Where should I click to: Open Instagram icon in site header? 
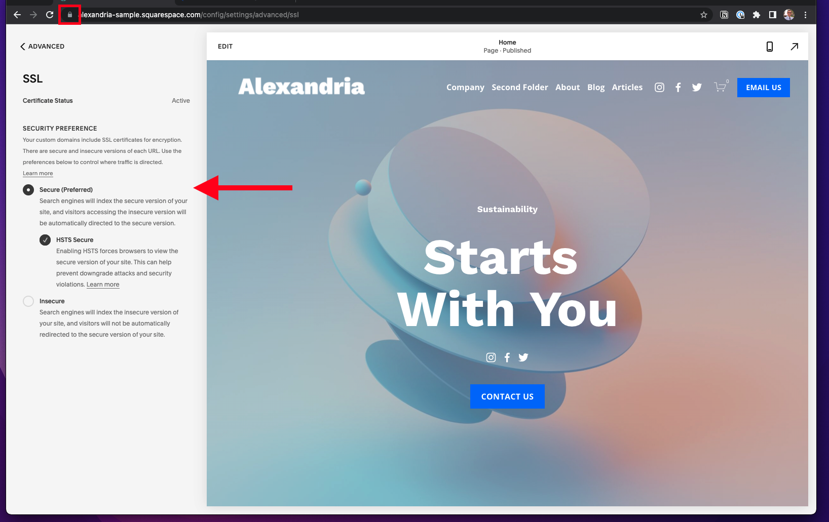[659, 88]
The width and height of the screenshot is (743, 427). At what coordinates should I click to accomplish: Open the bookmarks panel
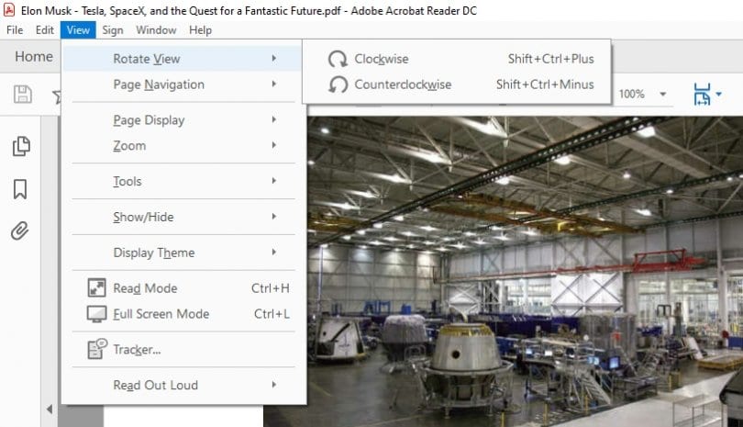point(20,189)
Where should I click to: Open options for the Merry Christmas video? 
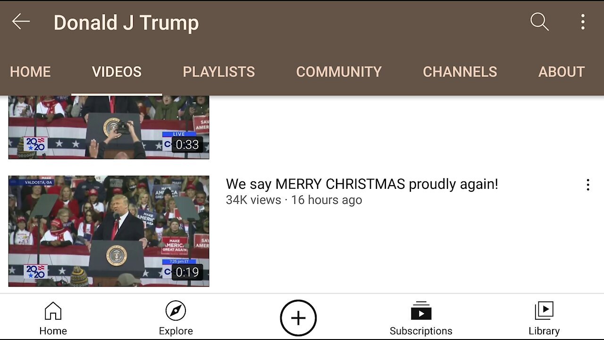coord(587,185)
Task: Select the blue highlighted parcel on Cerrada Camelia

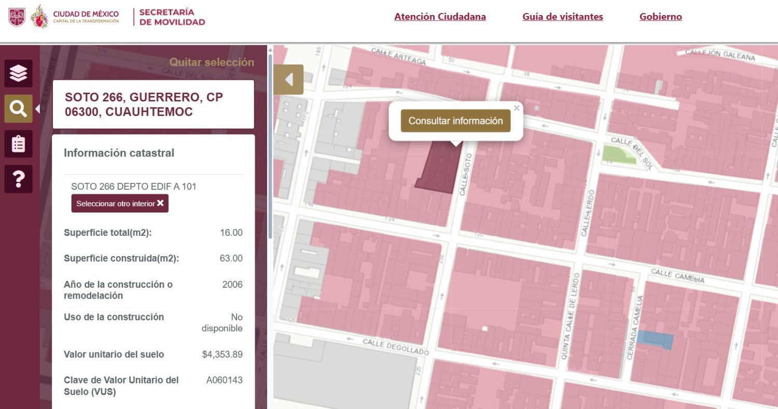Action: click(655, 340)
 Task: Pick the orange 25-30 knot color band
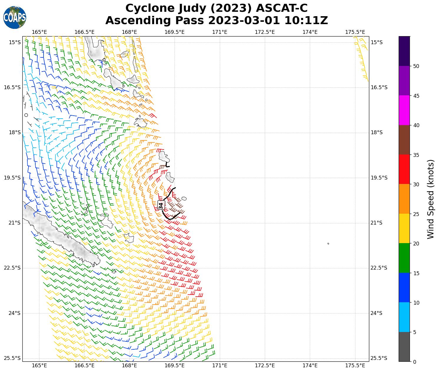coord(404,199)
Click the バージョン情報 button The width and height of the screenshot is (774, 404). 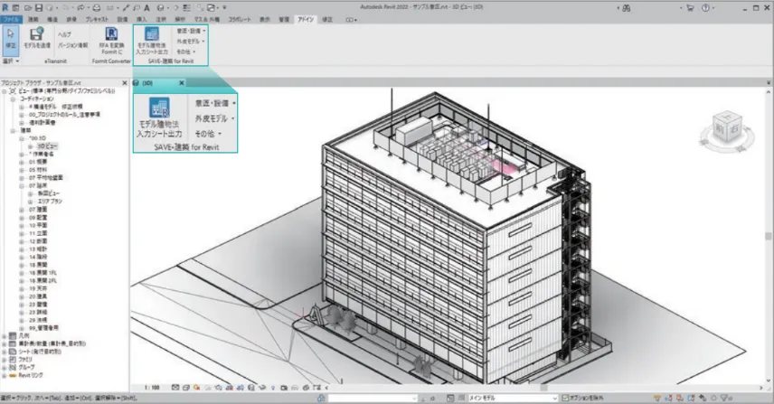pyautogui.click(x=72, y=43)
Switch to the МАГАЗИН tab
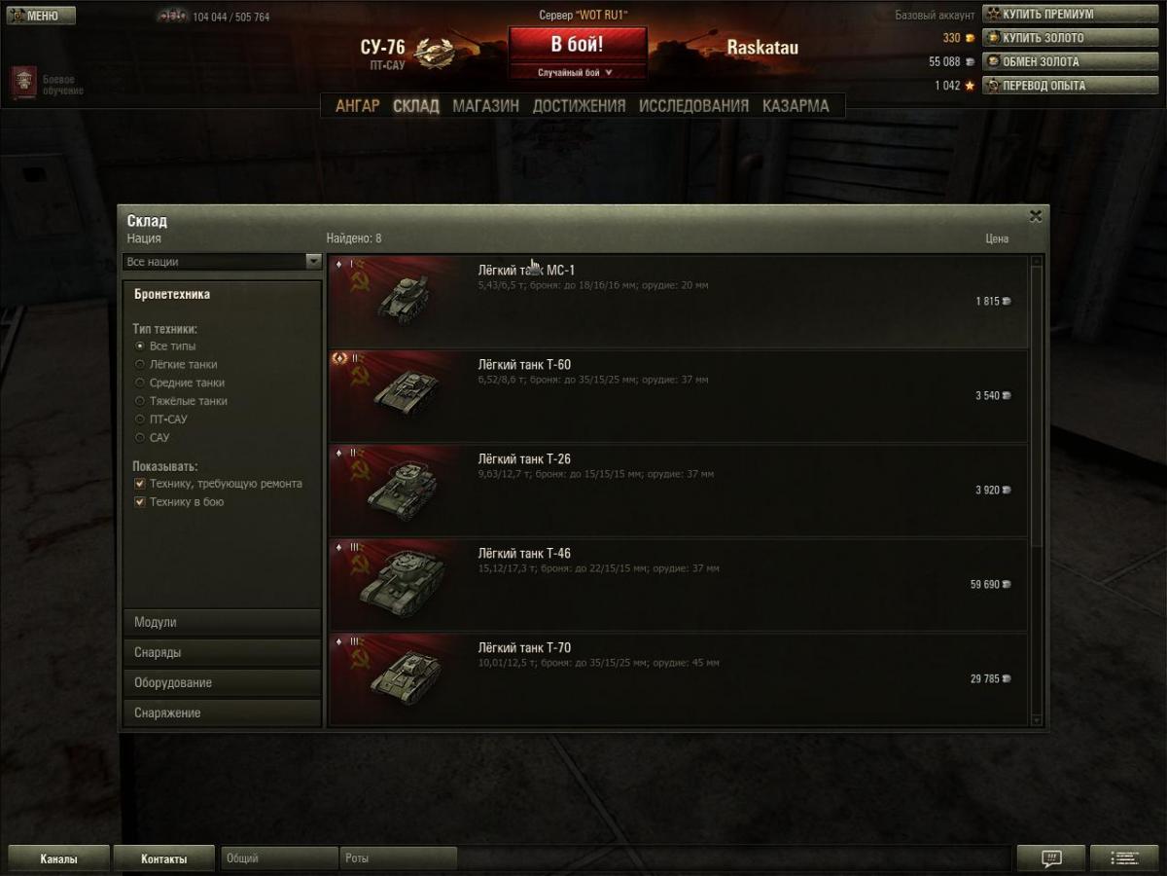The height and width of the screenshot is (876, 1167). [485, 105]
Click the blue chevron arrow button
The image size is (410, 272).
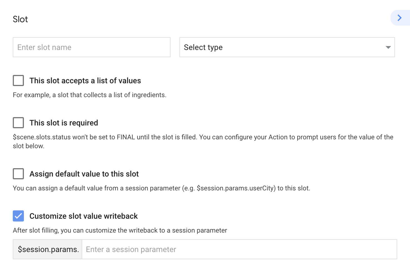[x=399, y=18]
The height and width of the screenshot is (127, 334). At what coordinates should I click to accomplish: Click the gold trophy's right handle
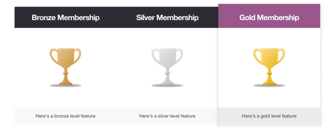pos(281,56)
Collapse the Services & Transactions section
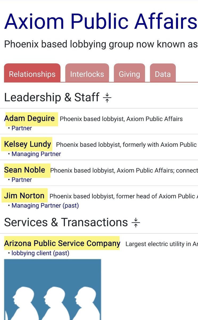This screenshot has height=320, width=198. coord(136,222)
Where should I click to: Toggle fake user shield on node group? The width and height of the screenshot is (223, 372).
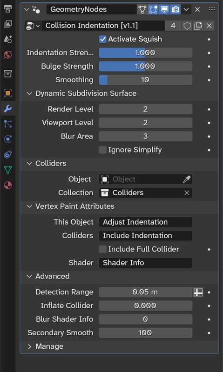[x=187, y=26]
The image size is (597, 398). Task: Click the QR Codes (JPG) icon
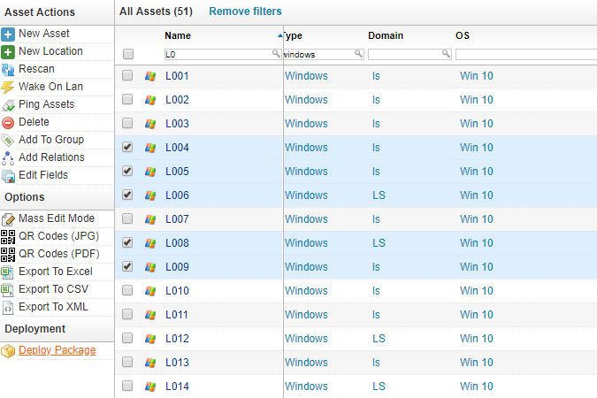pyautogui.click(x=8, y=236)
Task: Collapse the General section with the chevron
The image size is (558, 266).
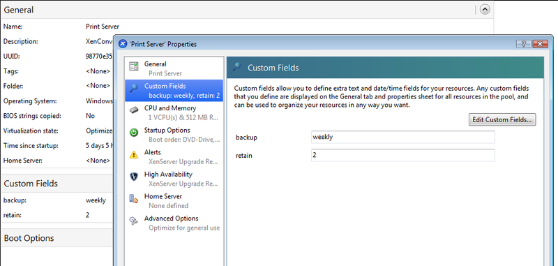Action: click(x=485, y=10)
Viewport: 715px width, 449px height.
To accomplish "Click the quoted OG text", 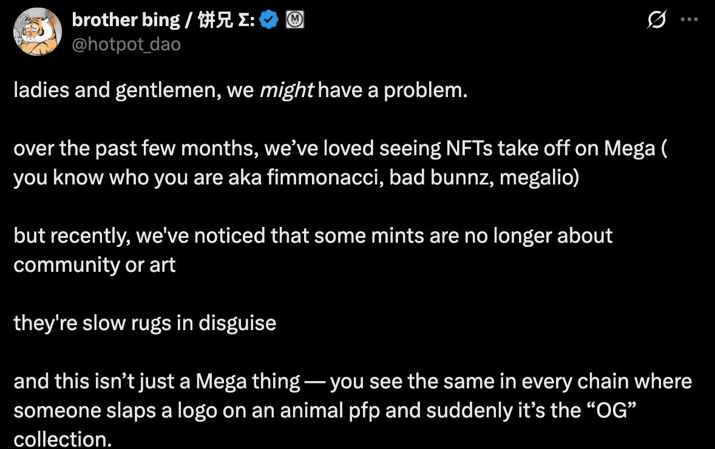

------------------------------

* [Task item]: What you return should be the exact lines from the one containing "The height and width of the screenshot is (127, 334)." through the end of the listing above, both included, minus any pictures.

* [Task response]:
The height and width of the screenshot is (127, 334). At what coordinates should I click to accomplish: Click the gold trophy's right handle
pos(281,56)
Collapse the Services & Transactions section
This screenshot has height=320, width=198. coord(136,222)
Where should I click to: Toggle fake user shield on node group? The width and height of the screenshot is (223, 372).
[x=187, y=26]
The image size is (597, 398). Task: Click the QR Codes (JPG) icon
pyautogui.click(x=8, y=236)
Task: Collapse the General section with the chevron
The image size is (558, 266).
Action: click(x=485, y=10)
Viewport: 715px width, 449px height.
To accomplish "Click the quoted OG text", 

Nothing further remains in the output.